LevelDB storage engine development
Items that are considered for development.
Contents
AUTO_INCREMENT
We need to support AUTO_INCREMENT.
(I am investigating what storage engine needs to implement for it).
memcmp'able keys
Current way to compare keys (find the table DDL in the hash, then use ha_key_cmp()) is likely to be slow.
The advantages of current scheme are
- It is possible to restore field values from index tuple, which means index-only scans are possible.
- Keys are "packed" - for example, endspace is removed from CHAR(n) fields.
If we switched to keys that were comparable with memcmp(), one could expect comparisons to become faster.
Making keys comparable
Falcon SE
Falcon did use memcmp() to compare index tuples. Looking into the source (it is available for download still), one can see the comparison being somewhere around:
void Index::makeKey(Field *field, Value *value, int segment, IndexKey *indexKey, bool highKey) void Index::makeMultiSegmentKey(int count, Value **values, IndexKey *indexKey, bool highKey) ... void IndexKey::appendNumber(double number) ^^ makes double numbers memcmp'able...
unfortunately, there is no single, isolated part of code that we could copy. (Or may be there is, but we were not able to find it yet).
Field::make_sort_key
Found this in the source:
/** Writes a copy of the current value in the record buffer, suitable for sorting using byte-by-byte comparison. Integers are always in big-endian regardless of hardware architecture. At most length bytes are written into the buffer. @param buff The buffer, assumed to be at least length bytes. @param length Number of bytes to write. */ virtual void make_sort_key(uchar *buff, uint length) = 0;
Looks like this is exactly what we needed?
Use table/index numbers as prefixes
Currently, keys are prefixed with
dbname.table_name$INDEX_NO\0
where INDEX_NO is one byte with the number of index, counting from 1.
With this:
- Renaming a table is very slow. This is a problem, because ALTER TABLE assumes table rename is a fast, O(1) operation.
- DROP TABLE needs to delete every row, it is not possible to do the deletions later in the background. If one wants to run
DROP TABLE t; CREATE TABLE t; ...
then CREATE TABLE will have to wait until DROP has truly finished.
- Dropping a table and creating another table with different DDL causes deleted records of the first table to be compared with DDL of the second. This particular issue (but not others) can be avoided if we switch to keys that are compared with memcmp().
Proposed solution
For keys, store
[table-nr] table_record
the data dictionary will store mappings:
{ (table_name -> table-nr) // 1 (table-nr -> table-DDL) // 2 }
- #2 will be used for comparisons.
- #1 will tell us what rows to read when SQL layer accesses table by its name.

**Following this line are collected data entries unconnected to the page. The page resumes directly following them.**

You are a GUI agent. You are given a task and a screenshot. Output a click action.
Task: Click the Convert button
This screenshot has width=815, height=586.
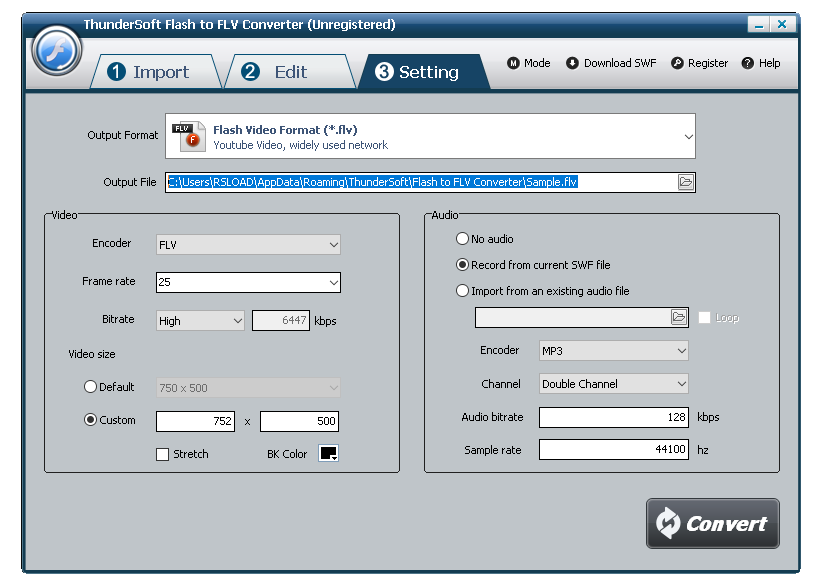(x=712, y=523)
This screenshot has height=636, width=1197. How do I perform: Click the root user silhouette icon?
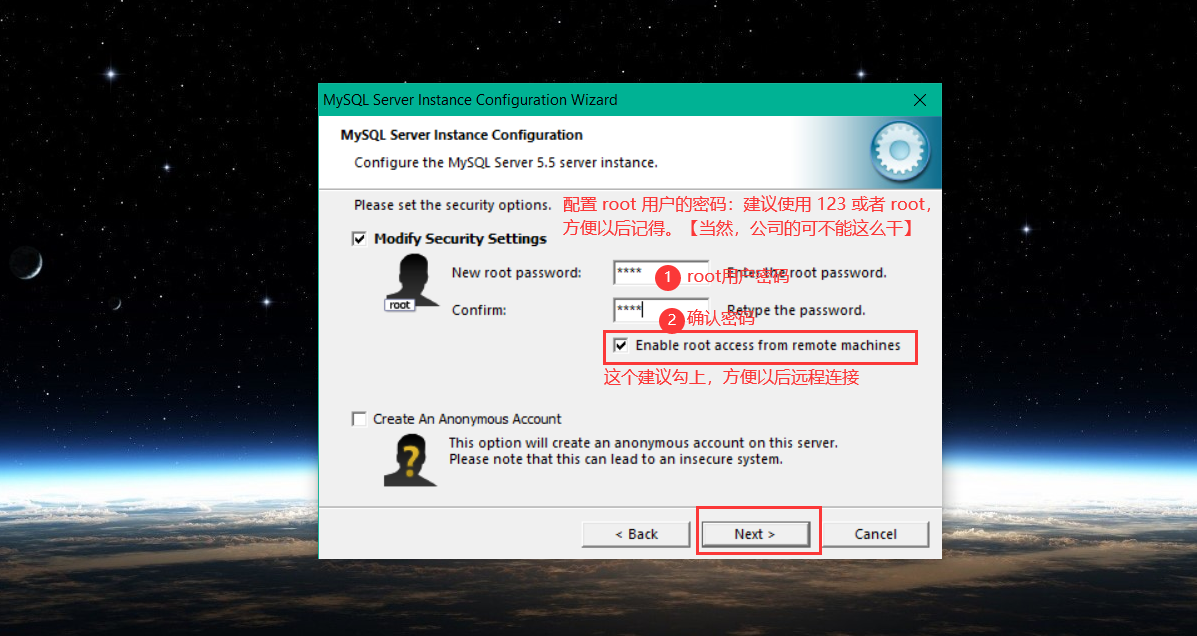[x=412, y=281]
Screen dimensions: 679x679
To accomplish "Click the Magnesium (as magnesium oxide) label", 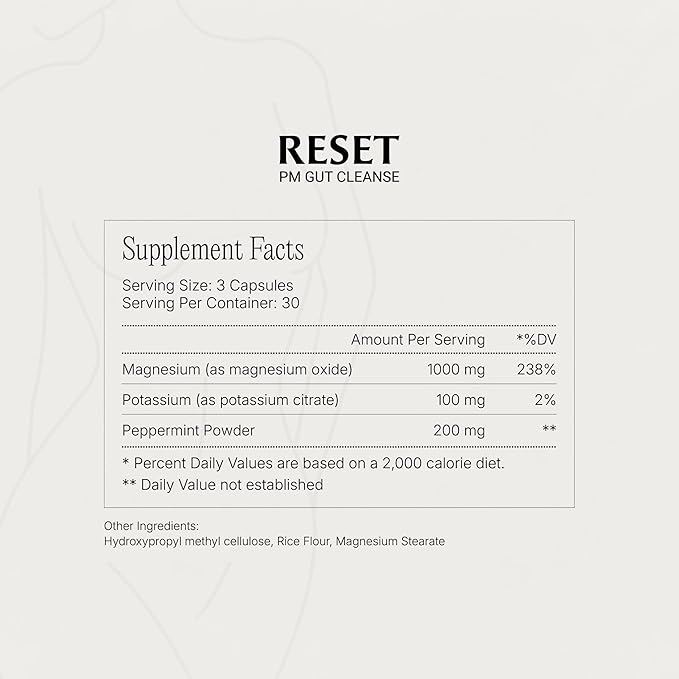I will point(237,370).
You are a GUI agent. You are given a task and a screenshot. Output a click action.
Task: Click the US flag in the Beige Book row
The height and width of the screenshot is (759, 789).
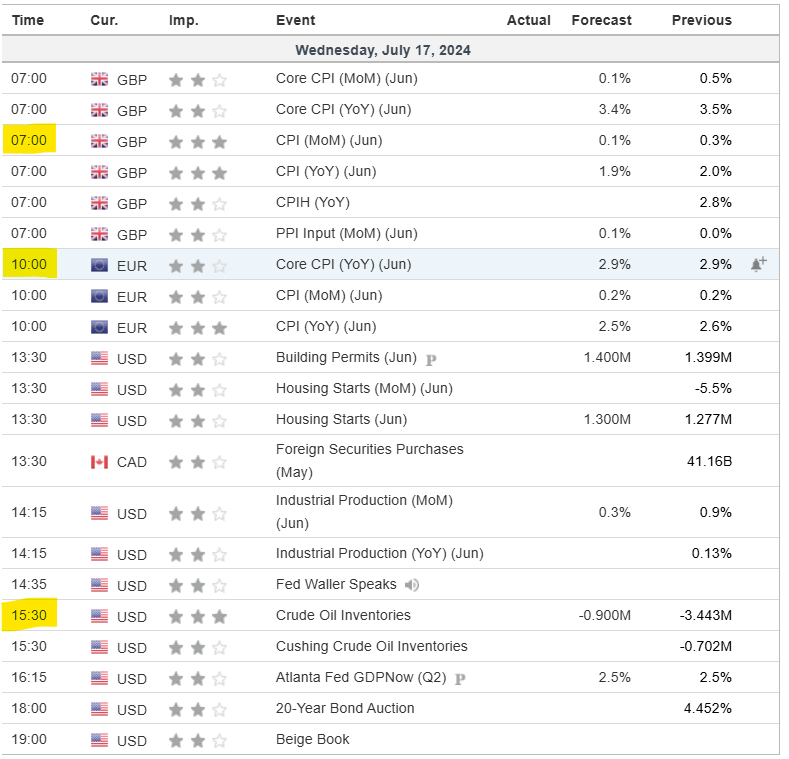(x=99, y=740)
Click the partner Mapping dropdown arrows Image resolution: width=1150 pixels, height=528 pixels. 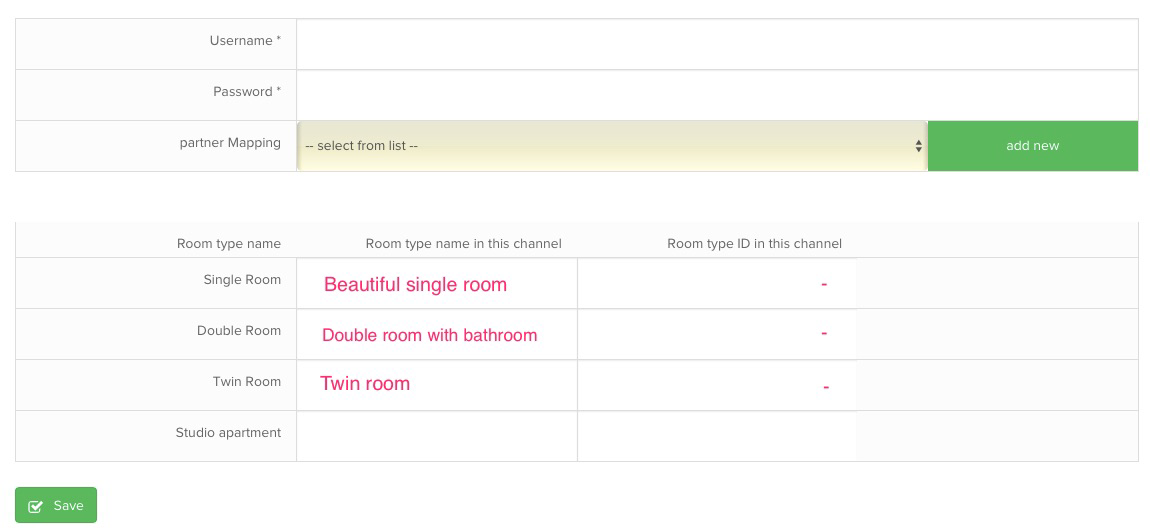pyautogui.click(x=918, y=146)
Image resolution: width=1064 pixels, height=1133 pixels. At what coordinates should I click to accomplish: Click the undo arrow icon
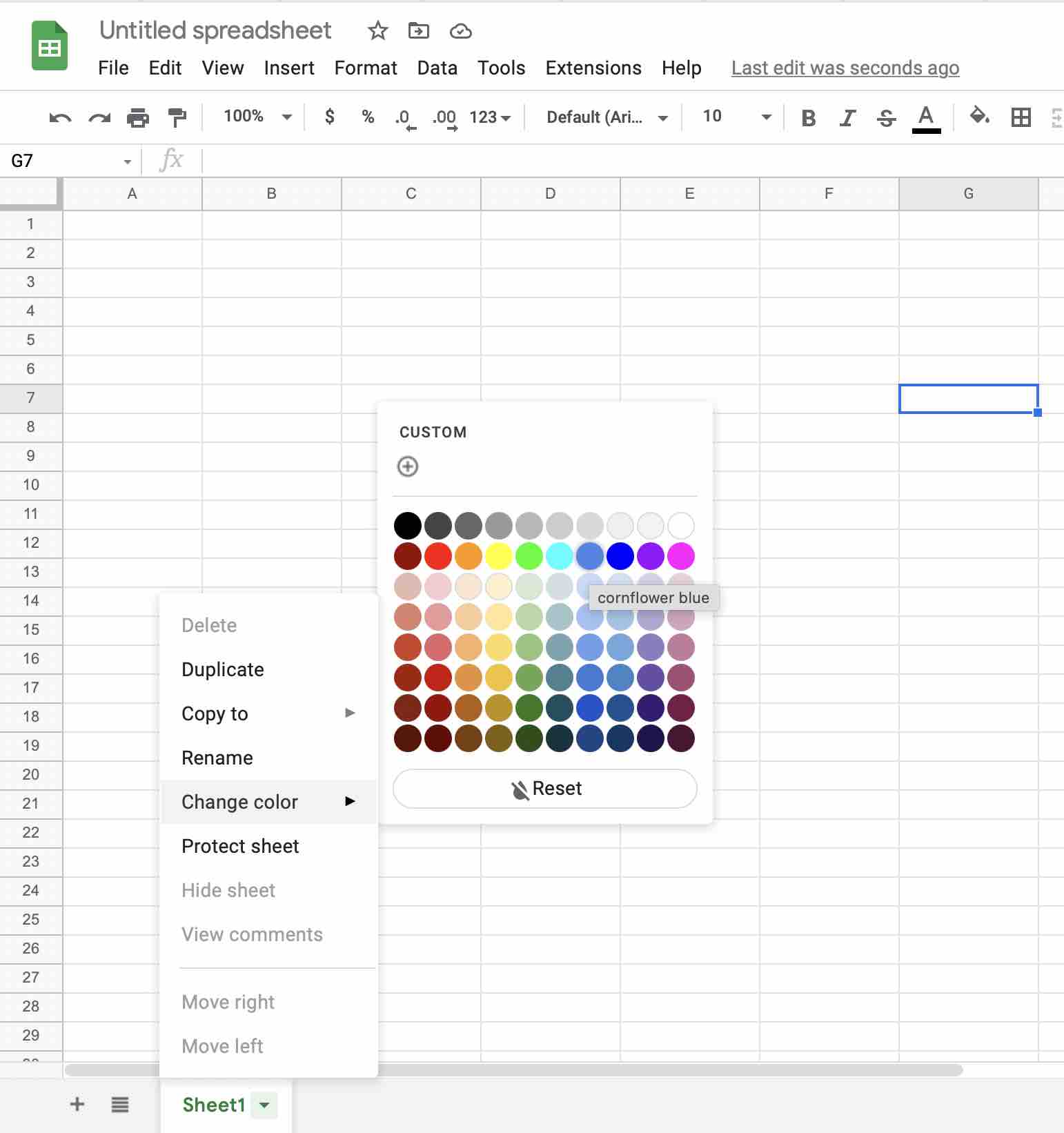click(x=60, y=118)
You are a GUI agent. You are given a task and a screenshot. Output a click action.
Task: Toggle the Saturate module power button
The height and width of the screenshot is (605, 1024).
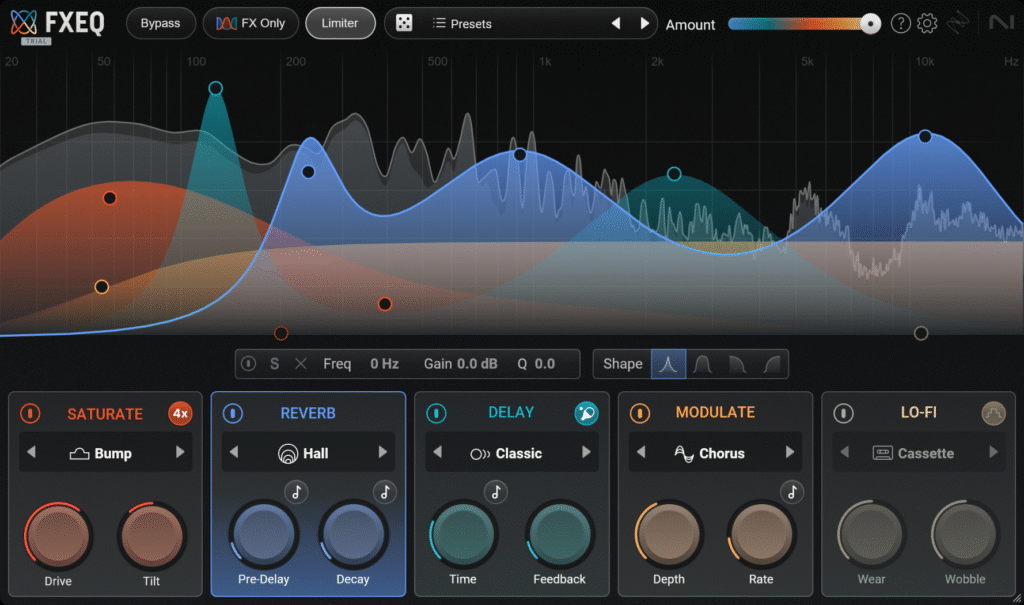click(31, 413)
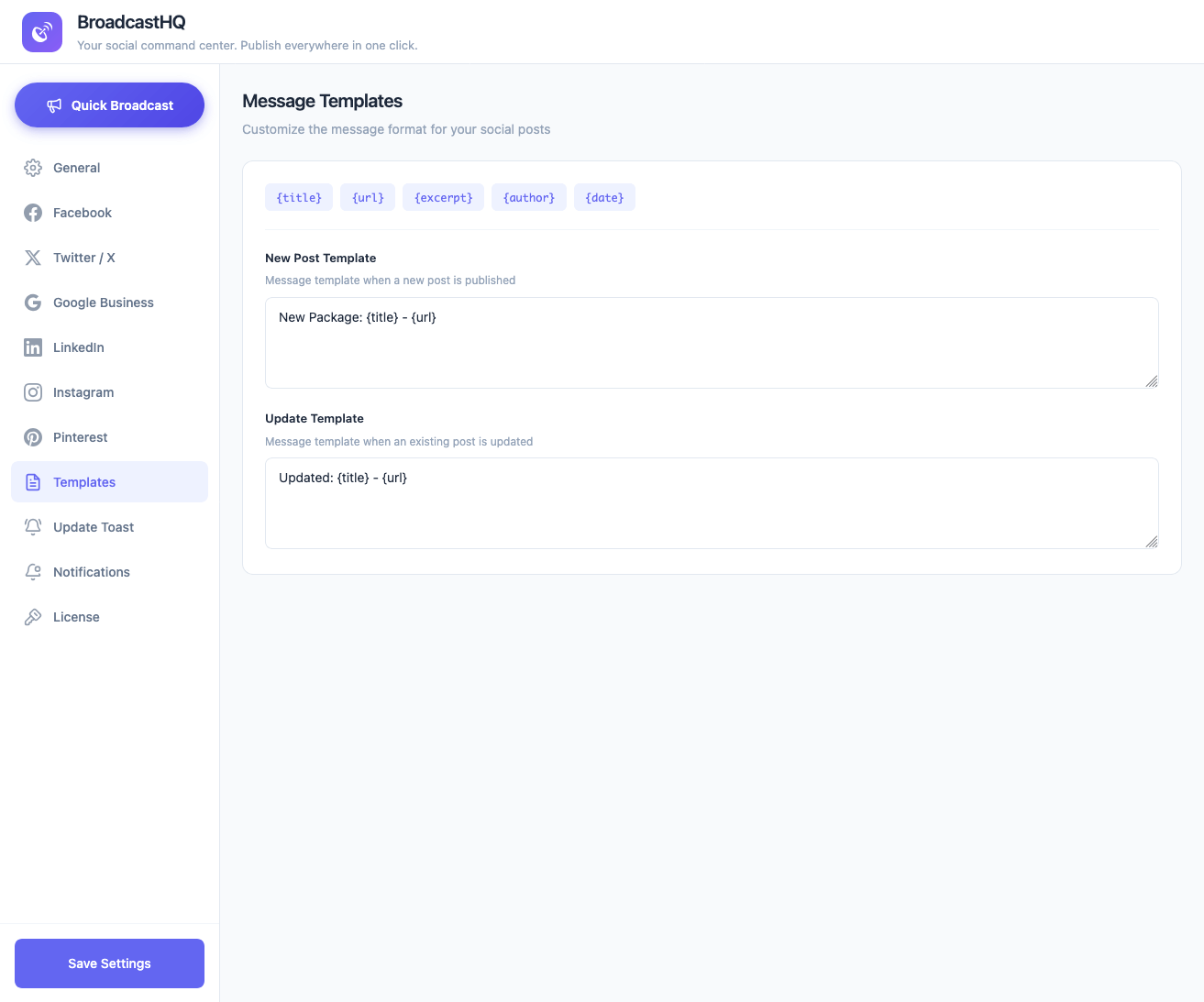Insert the {excerpt} placeholder tag

(443, 198)
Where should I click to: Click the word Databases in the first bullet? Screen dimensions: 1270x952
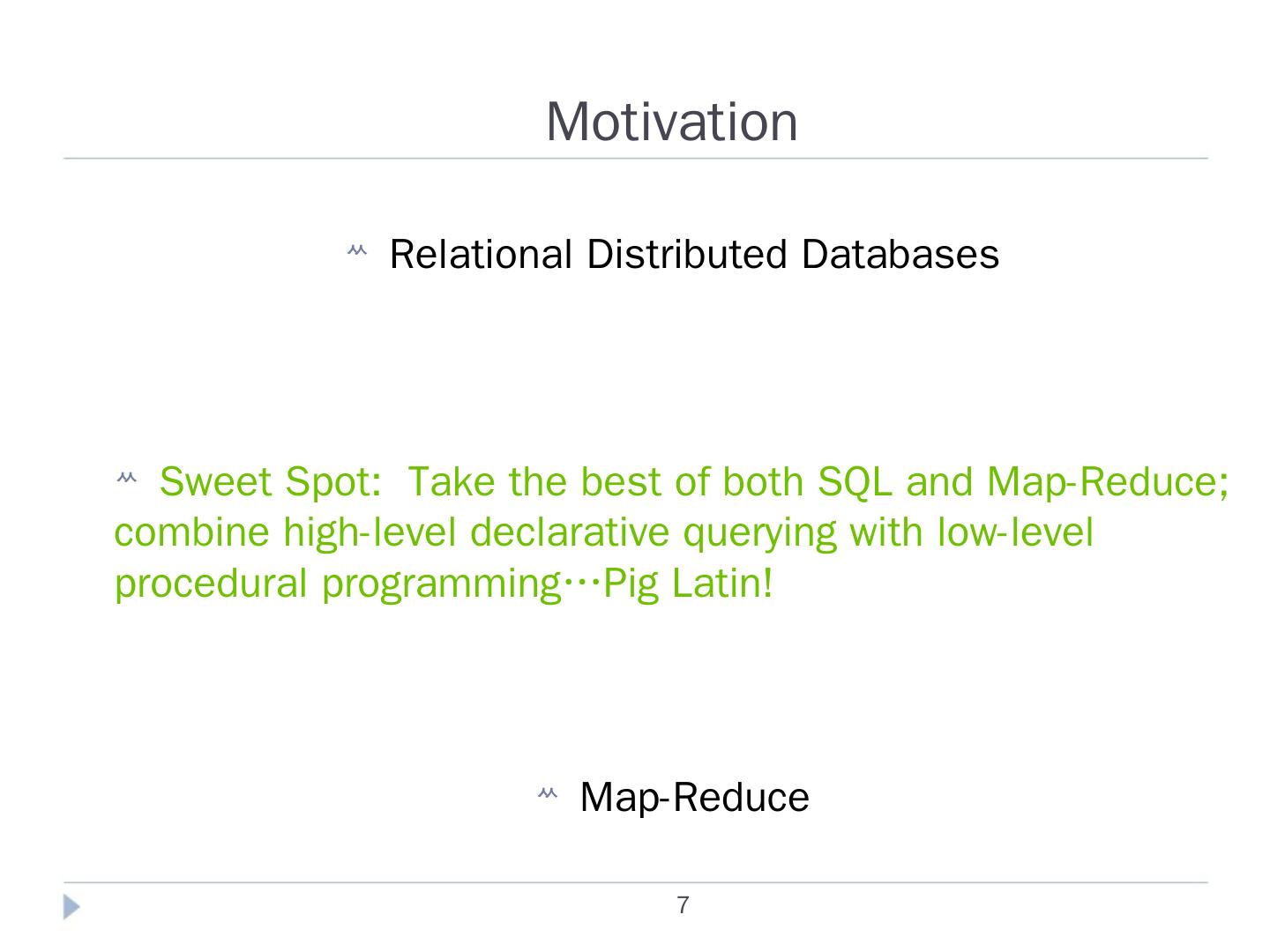(x=900, y=255)
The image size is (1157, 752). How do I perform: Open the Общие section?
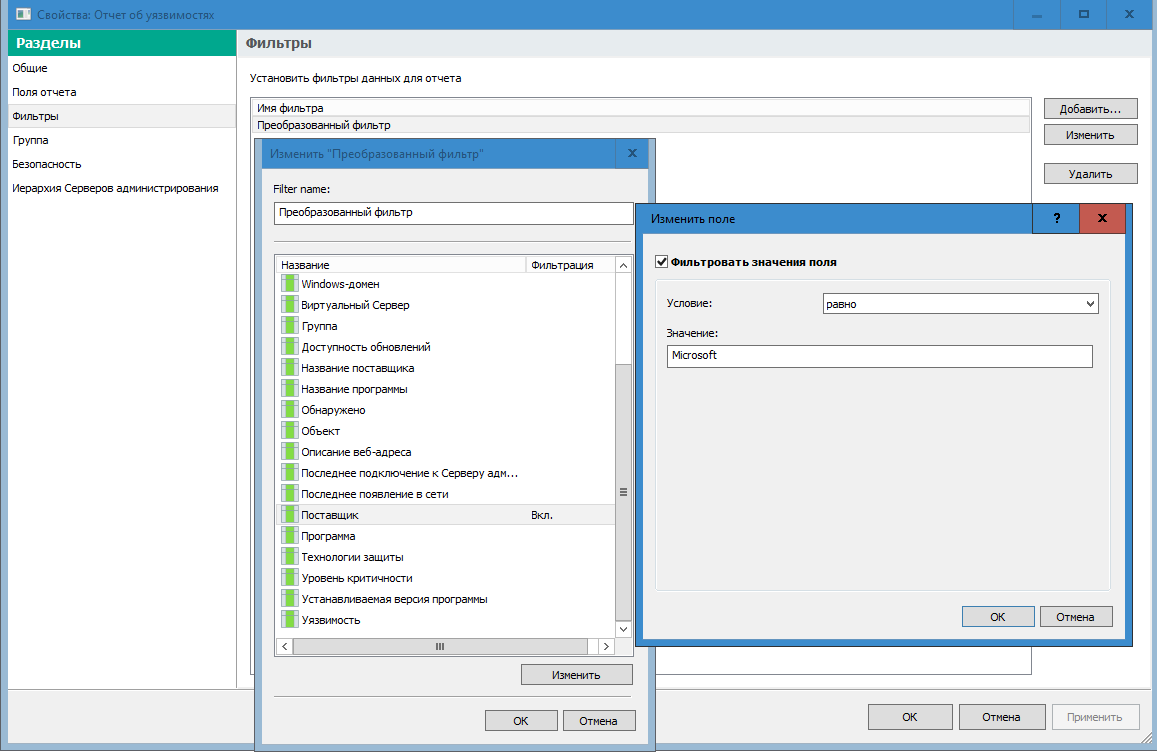click(30, 68)

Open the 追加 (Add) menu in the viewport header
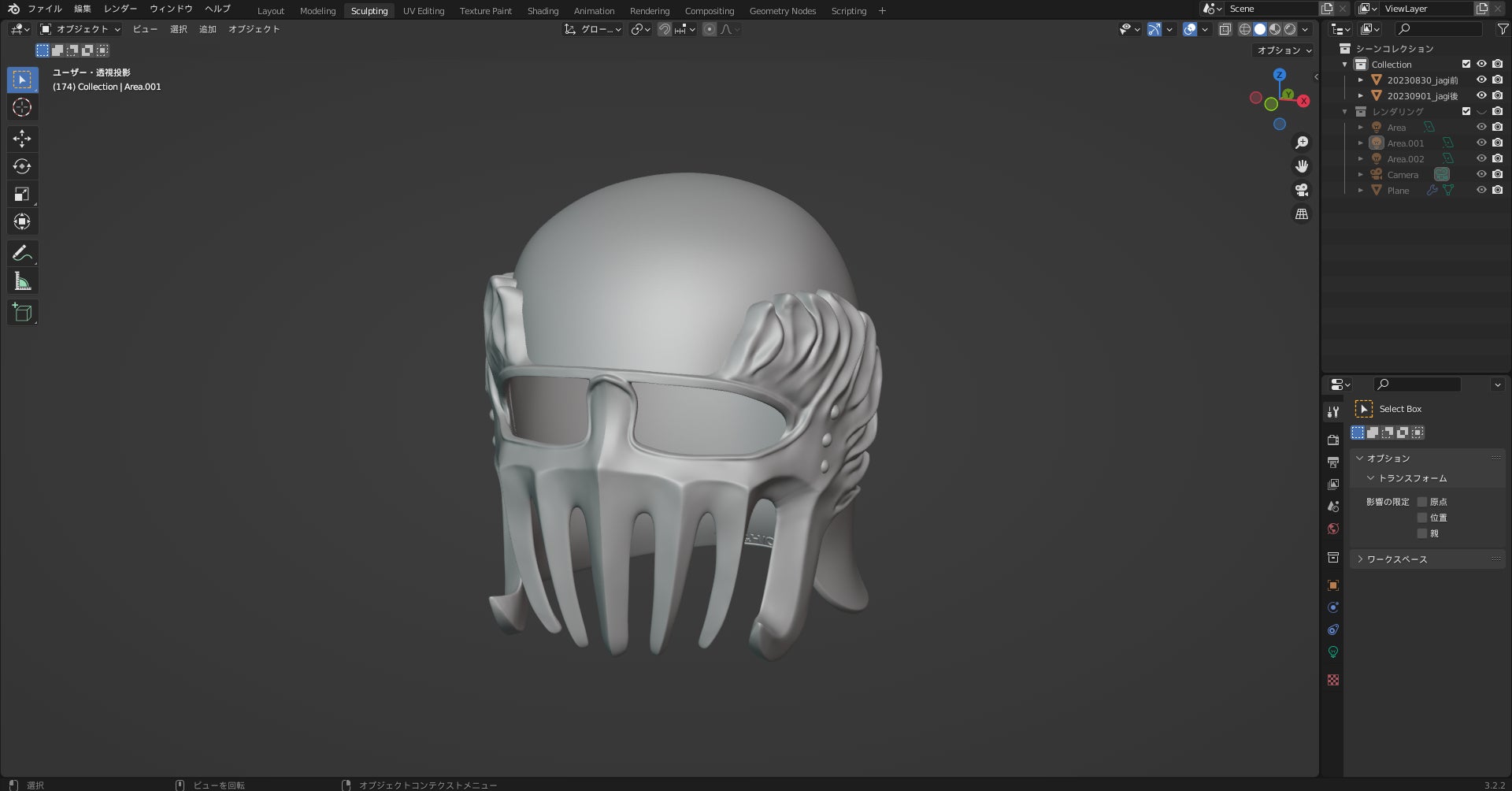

- DROP TABLE will remove the (table_name -> table-nr) entry, and then delete rows.
- RENAME TABLE will add an entry with(new_table_name -> table-nr) and remove (old_table_name -> table-nr) entry. TODO: do we need this to be crash-safe?
- TRUNCATE TABLE will remove the (table_name -> table-nr) entry and add a new (table_name -> new_table-nr) entry. then, it will delete rows.
Fewer mutexes
Current code initializes/uses a mutex for every row lock taken. According to Monty, having lots of mutexes that are spread out all over the memory will slow things down, and we should switch to fewer mutexes (this is a basic description).
Maybe, it makes sense to use mutex/condition from waiter's struct st_my_thread_var.